Simultaneous improving luminescence intensity and stability of Cs4PbBr6:SCN-/Er3+ through molecular-level regulation and photosensitive resin encapsulating by 3D printing

Abstract

Although perovskites have many excellent optoelectronic properties, their instability has always been a key factor limiting their commercial applications. Here, this study focuses on combining the density functional theory (DFT), SCN^-/Er³⁺ codoping, and three-dimensional printing (3D printing) to regulate Cs₄PbBr₆ at the molecular-level to simultaneously improve luminescence intensity and stability. Subsequently, Cs₄PbBr₆:SCN^-/Er³⁺ with excellent luminescent properties was obtained by adjusting the ratio of SCN^- and Er³⁺, and further applied to white light emitting diodes (WLEDs) and indoor photovoltaics (IPVs). Surprisingly, luminescent materials coated with resin remains at a relatively high value of luminescence stability after continuous UV irradiation for 8 hours and after 6 months in air.
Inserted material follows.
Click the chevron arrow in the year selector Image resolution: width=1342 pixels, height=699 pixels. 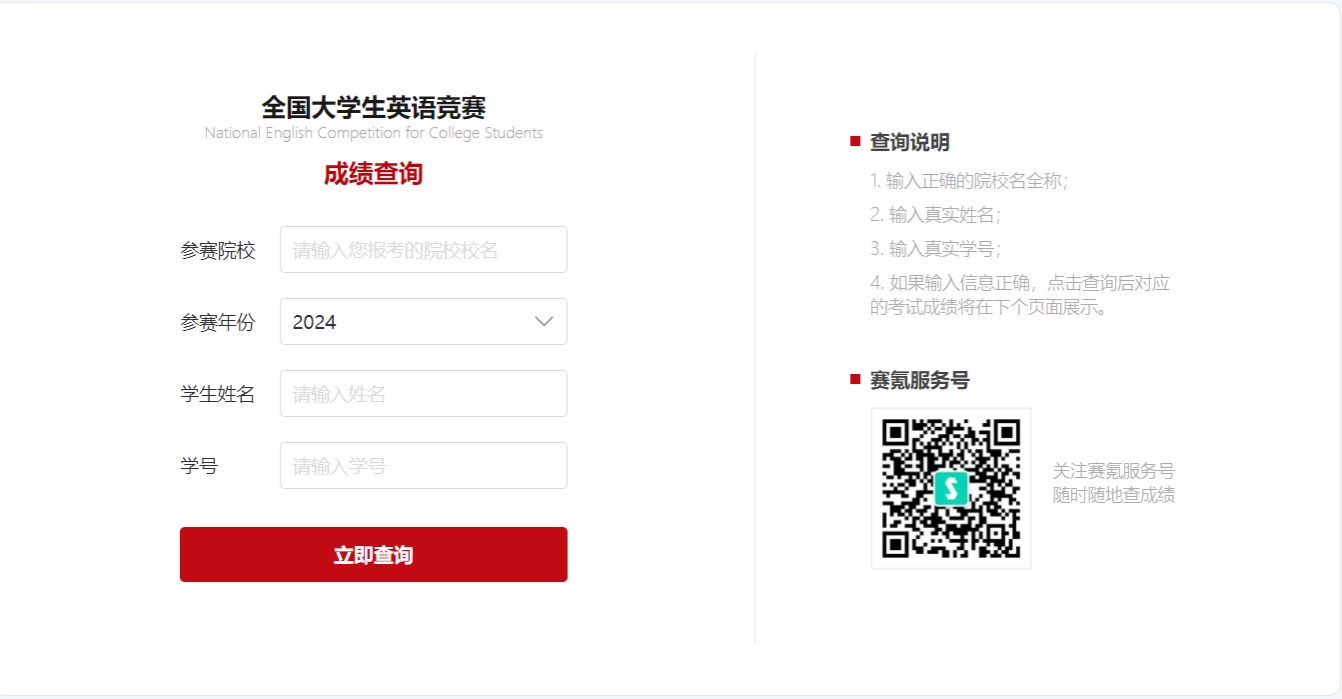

Based on the above advantages, we can not only obtain 3D printed WLED device with a color rendering index (CRI) of 94 and a correlated color temperature (CCT) of 5771 K, but also customize a range of ultra-stable fluorescent patterns. Under dark conditions, the constructed LED device illuminates the silicon solar cell, generating stable output photocurrent and excellent photoelectric conversion efficiency. Therefore, the successful combination of DFT calculations, SCN^-/Er³⁺ codoping, and 3D printing technology in this study has enabled us to solve some bottleneck problems in the field of perovskite.